# REQUIRED WORK:
In the patient activation text below, rewrite the part between "The best fit" and "p < 0.001).", inclusive, and change every "literacy score" to "health literacy score".

[[ TEXT, beginning ]]

All models included one exogenous variable, racial status (White, Black or other), with three endogenous variables: highest grade achieved, health literacy score, PAM. We found a suggestive association, though not statistically significant, in the bivariate model between race and patient activation (path coefficient −0.129, SE 0.71, p = 0.068). With the addition of literacy score and highest grade achieved, we found significant path coefficients along the indirect pathway from race through literacy score to patient activation, though the direct path from race to patient activation was not significant. Both a significant negative effect between race and highest grade achieved and a significant positive effect between literacy score and highest grade achieved existed in most alternate models tested. These effects were not changed when models were tested with the addition of the covariates of age and PHQ9 score.

The best fit model included gender as an additional exogenous variable (Fig. 1) (χ2 = 1.801, p = 0.7723). In this model the indirect effect of gender through literacy score to PAM was examined while dropping the direct effect of gender on PAM. The indirect effect of race on literacy score was about two times the effect of gender on literacy score. Furthermore, the effect of literacy score on activation was about two times the effect of grade on activation although the effect of grade on PAM was not statistically significant. The indirect effects for this model are summarized in Table 2. Gender had a significant negative effect with PAM through literacy (indirect effect −0.047, SE = 0.020, p = 0.020). In addition race continued to have a negative indirect association with PAM through literacy score (indirect effect −0.139, SE = 0.036, p < 0.001).

Fig. 1.

[[ TEXT, end ]]
[[ INFORMATION, beginning ]]

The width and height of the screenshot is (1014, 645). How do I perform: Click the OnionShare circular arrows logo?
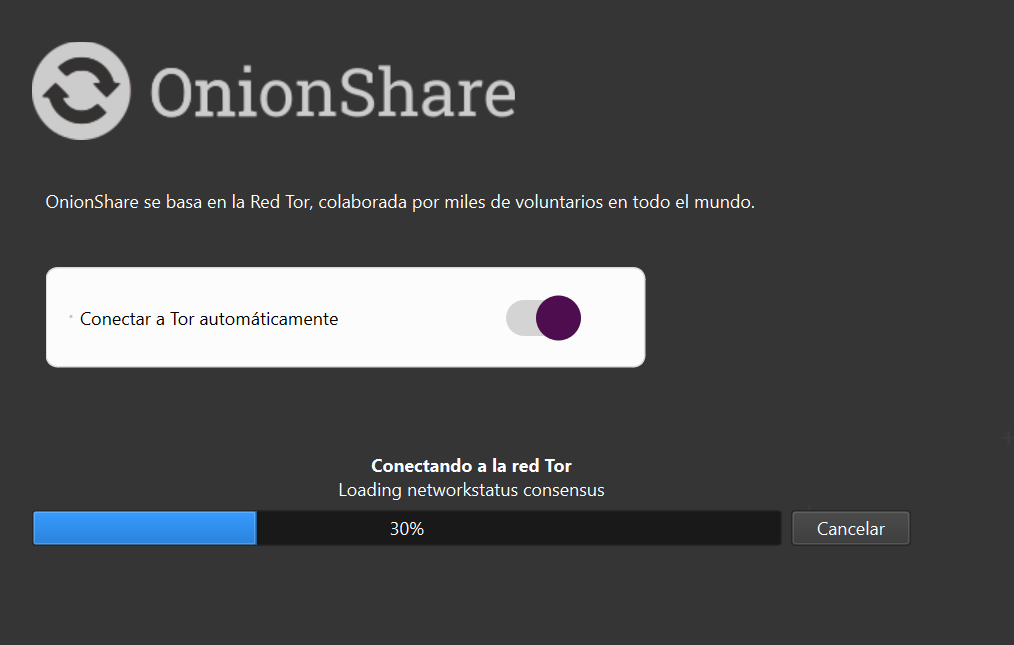point(81,90)
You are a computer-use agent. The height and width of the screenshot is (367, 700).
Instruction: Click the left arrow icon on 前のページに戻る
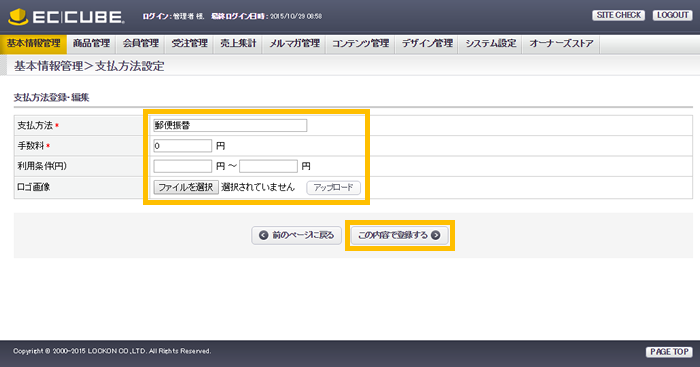264,235

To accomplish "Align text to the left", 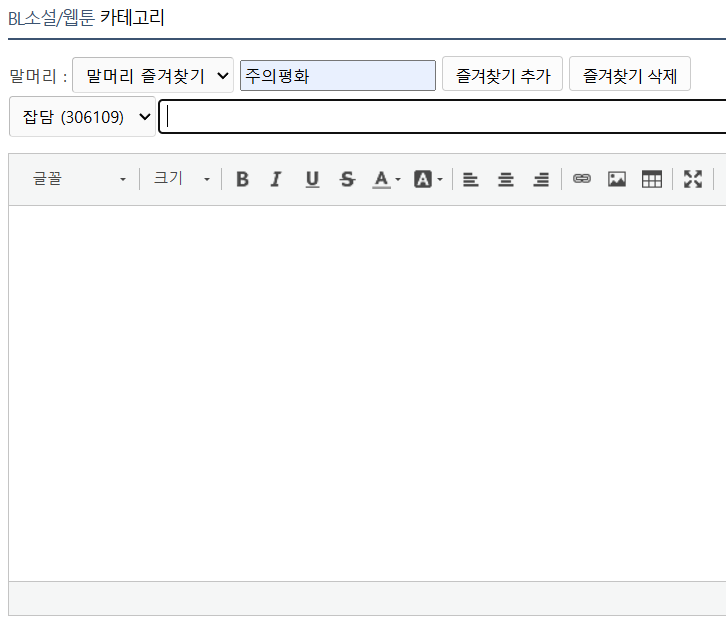I will (x=470, y=179).
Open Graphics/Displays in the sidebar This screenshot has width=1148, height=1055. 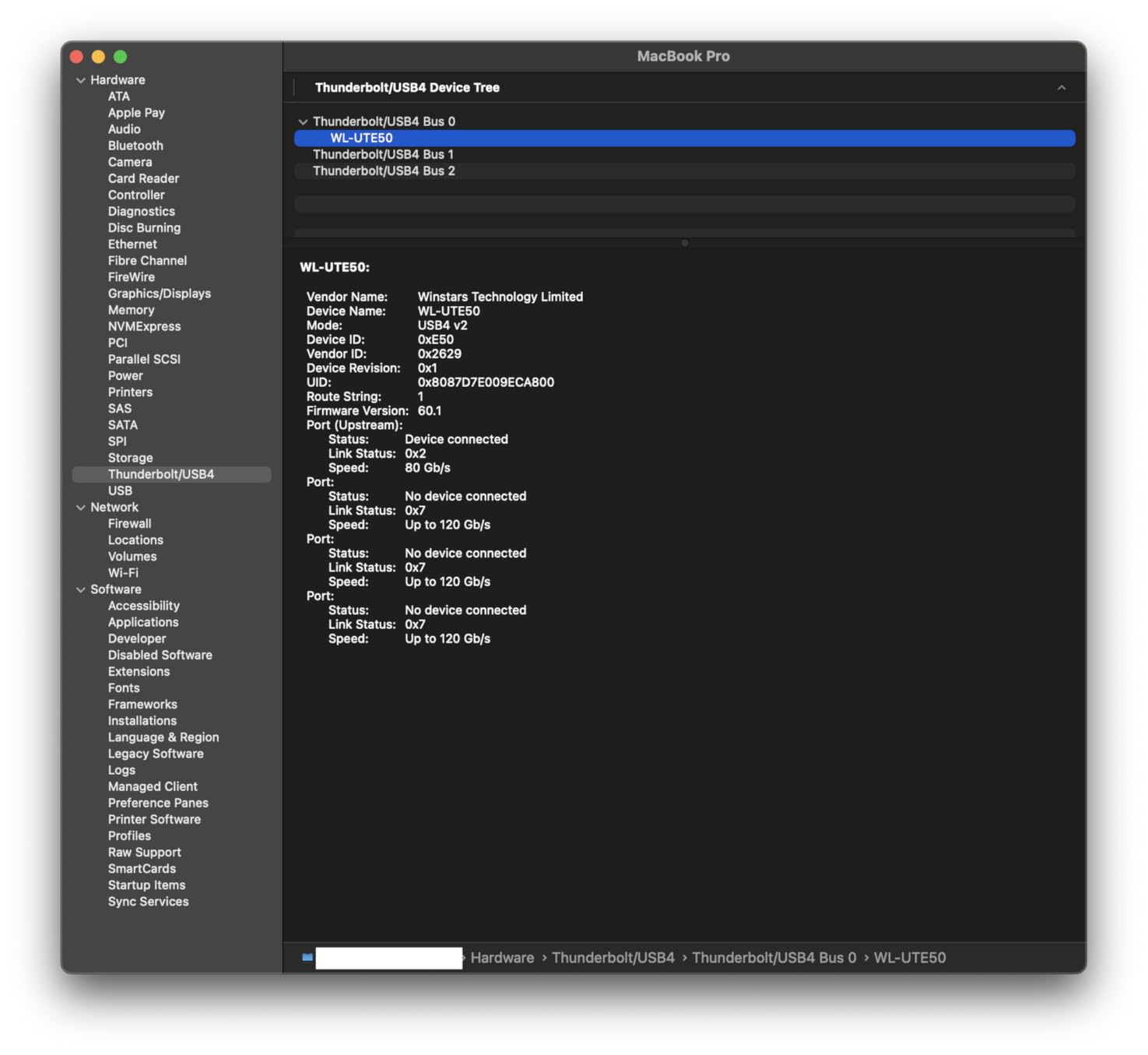tap(159, 294)
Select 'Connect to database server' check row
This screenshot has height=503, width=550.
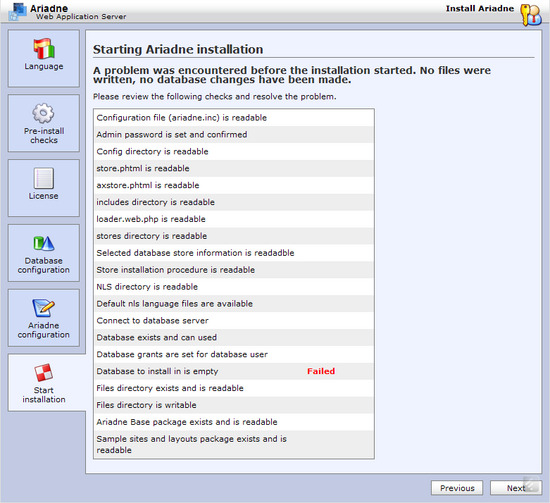pos(234,321)
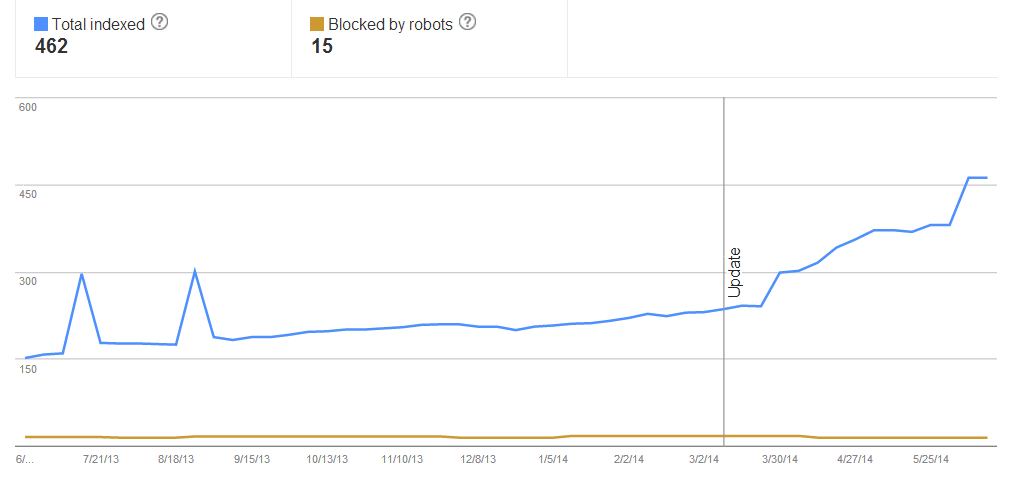The width and height of the screenshot is (1030, 490).
Task: Click the 150 y-axis gridline label
Action: (x=28, y=369)
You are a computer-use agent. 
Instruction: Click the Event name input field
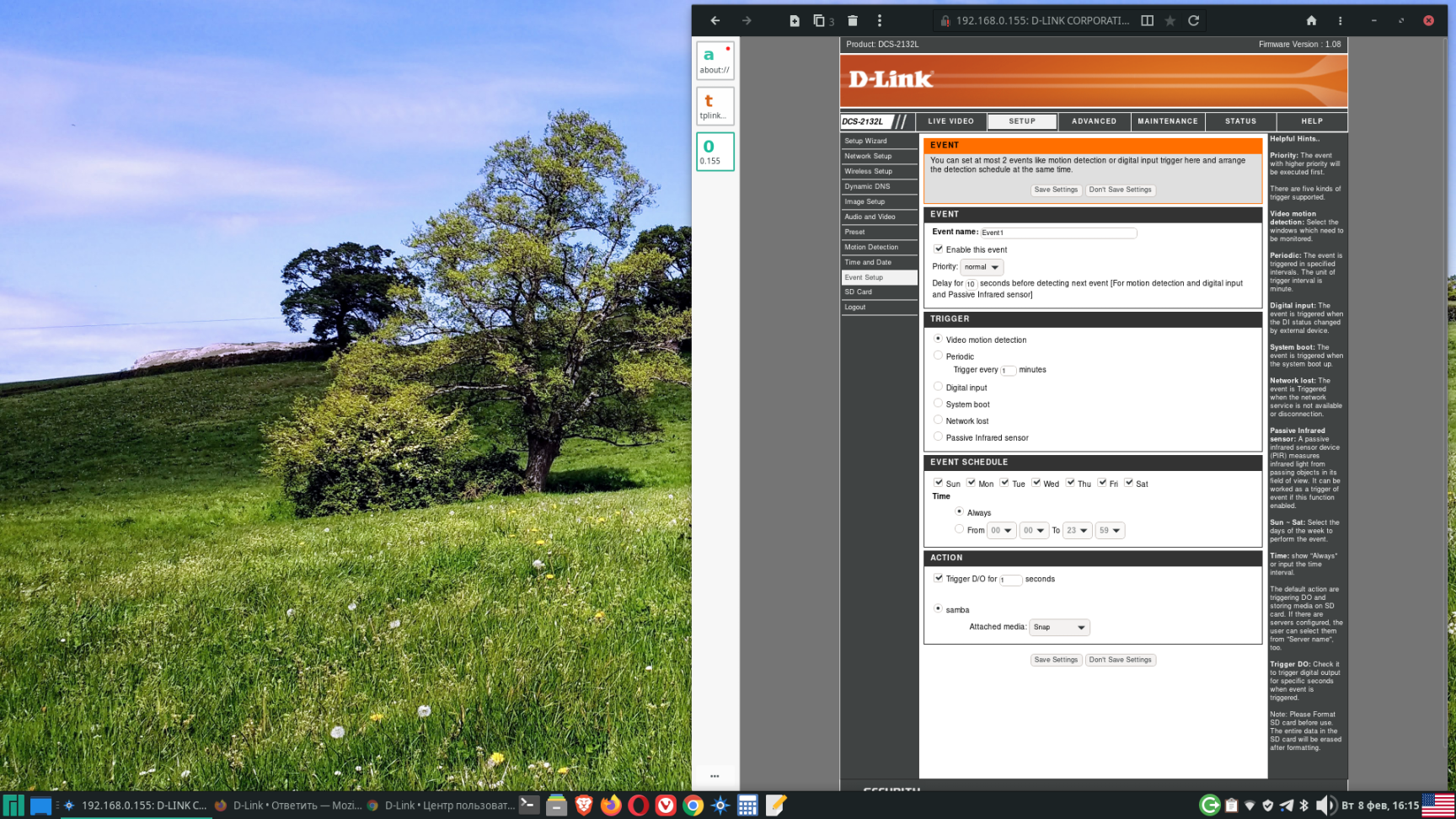click(1057, 233)
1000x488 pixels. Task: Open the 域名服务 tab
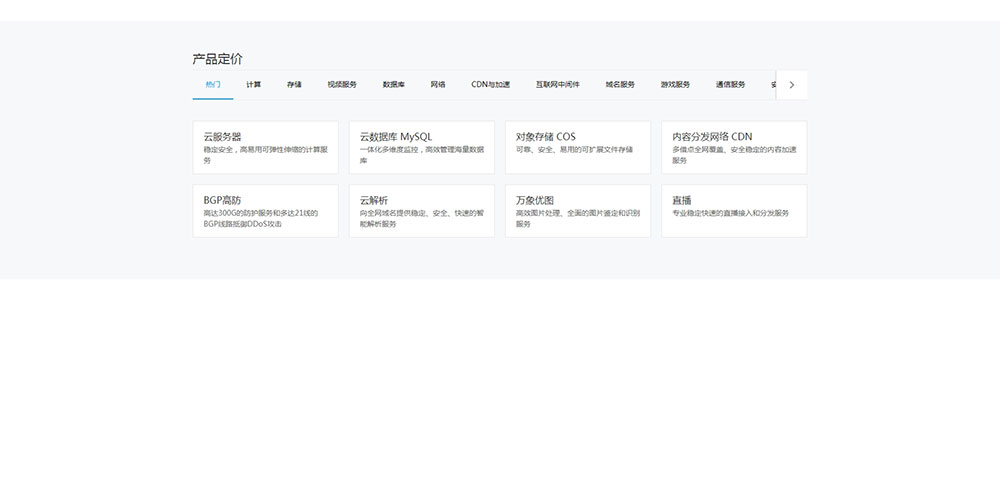point(620,85)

[[ INFORMATION, end ]]

# SOLUTION TO THIS EXERCISE:
The best fit model included gender as an additional exogenous variable (Fig. 1) (χ2 = 1.801, p = 0.7723). In this model the indirect effect of gender through health literacy score to PAM was examined while dropping the direct effect of gender on PAM. The indirect effect of race on health literacy score was about two times the effect of gender on health literacy score. Furthermore, the effect of health literacy score on activation was about two times the effect of grade on activation although the effect of grade on PAM was not statistically significant. The indirect effects for this model are summarized in Table 2. Gender had a significant negative effect with PAM through literacy (indirect effect −0.047, SE = 0.020, p = 0.020). In addition race continued to have a negative indirect association with PAM through health literacy score (indirect effect −0.139, SE = 0.036, p < 0.001).